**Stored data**
--- --- ---
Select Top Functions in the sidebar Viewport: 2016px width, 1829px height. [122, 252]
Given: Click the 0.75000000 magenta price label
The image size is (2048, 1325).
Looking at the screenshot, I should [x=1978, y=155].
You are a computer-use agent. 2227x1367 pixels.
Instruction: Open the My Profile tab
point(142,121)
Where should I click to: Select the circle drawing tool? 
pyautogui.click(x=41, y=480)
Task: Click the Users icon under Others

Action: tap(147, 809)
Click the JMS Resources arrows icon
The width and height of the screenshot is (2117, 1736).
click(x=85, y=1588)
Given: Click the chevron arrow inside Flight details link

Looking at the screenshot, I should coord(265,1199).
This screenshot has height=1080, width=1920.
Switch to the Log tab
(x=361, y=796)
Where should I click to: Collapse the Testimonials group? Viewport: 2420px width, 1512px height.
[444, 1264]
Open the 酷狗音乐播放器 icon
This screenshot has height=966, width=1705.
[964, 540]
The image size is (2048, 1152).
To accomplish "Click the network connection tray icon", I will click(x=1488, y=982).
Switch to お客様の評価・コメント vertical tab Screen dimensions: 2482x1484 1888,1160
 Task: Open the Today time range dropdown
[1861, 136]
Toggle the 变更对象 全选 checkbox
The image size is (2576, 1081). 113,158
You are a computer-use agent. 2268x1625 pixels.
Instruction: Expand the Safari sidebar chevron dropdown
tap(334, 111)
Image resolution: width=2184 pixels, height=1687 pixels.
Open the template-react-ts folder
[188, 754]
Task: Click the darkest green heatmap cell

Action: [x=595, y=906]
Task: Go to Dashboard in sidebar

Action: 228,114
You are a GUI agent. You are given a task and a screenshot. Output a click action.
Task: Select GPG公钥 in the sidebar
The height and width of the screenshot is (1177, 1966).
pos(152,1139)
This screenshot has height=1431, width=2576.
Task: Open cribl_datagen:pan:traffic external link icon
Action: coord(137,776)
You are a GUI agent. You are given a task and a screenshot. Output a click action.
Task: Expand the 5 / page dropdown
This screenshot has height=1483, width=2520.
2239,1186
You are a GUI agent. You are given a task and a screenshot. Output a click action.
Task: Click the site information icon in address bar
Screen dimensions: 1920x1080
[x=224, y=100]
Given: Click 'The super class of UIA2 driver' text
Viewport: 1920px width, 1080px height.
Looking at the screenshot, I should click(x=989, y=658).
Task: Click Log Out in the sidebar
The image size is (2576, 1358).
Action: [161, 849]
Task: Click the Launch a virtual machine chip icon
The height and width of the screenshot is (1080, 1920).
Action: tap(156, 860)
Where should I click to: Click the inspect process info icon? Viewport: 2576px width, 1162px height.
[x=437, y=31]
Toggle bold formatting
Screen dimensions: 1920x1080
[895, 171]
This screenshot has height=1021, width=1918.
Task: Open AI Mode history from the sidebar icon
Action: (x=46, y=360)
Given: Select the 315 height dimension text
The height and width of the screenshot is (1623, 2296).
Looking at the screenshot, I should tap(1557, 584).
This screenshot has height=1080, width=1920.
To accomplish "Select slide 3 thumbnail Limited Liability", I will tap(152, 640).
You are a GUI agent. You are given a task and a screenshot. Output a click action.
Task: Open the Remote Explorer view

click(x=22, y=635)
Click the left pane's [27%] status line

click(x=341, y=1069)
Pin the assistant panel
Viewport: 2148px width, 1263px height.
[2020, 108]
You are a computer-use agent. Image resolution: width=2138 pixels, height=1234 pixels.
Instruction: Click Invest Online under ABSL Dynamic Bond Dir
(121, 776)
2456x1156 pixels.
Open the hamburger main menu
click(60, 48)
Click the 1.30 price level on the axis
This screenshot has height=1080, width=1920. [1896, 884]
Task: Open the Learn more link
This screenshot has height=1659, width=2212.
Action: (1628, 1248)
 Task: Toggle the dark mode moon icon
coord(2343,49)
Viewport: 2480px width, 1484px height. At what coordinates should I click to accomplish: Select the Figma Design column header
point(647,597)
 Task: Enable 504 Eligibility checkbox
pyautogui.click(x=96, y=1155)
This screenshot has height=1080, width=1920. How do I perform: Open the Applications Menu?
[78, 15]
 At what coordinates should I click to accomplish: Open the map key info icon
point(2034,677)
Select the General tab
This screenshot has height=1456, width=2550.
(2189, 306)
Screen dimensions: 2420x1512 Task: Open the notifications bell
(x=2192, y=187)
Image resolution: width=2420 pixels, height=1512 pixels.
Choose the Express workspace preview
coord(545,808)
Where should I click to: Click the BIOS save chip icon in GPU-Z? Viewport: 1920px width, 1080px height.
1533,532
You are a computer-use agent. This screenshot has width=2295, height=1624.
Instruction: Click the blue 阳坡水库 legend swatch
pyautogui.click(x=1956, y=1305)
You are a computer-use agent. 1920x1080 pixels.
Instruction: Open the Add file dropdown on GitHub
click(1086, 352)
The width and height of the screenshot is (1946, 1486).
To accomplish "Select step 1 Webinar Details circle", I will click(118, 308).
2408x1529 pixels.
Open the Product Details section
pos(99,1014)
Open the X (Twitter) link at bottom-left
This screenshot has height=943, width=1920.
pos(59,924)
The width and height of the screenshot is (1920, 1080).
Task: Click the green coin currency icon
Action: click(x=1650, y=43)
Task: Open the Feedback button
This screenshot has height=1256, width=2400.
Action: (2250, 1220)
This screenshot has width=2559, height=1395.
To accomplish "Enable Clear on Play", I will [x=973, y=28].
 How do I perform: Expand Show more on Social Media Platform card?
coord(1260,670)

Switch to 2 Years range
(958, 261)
--- --- ---
**WORK INSTRUCTIONS**
Where the line containing "This screenshot has width=2559, height=1395." appears, start copying, and go on exactly through the last line of the data.

**SOLUTION FOR THIS EXERCISE**
This screenshot has width=2559, height=1395.
To accomplish "Enable Clear on Play", I will [x=973, y=28].
 How do I perform: Expand Show more on Social Media Platform card?
coord(1260,670)

Switch to 2 Years range
(958, 261)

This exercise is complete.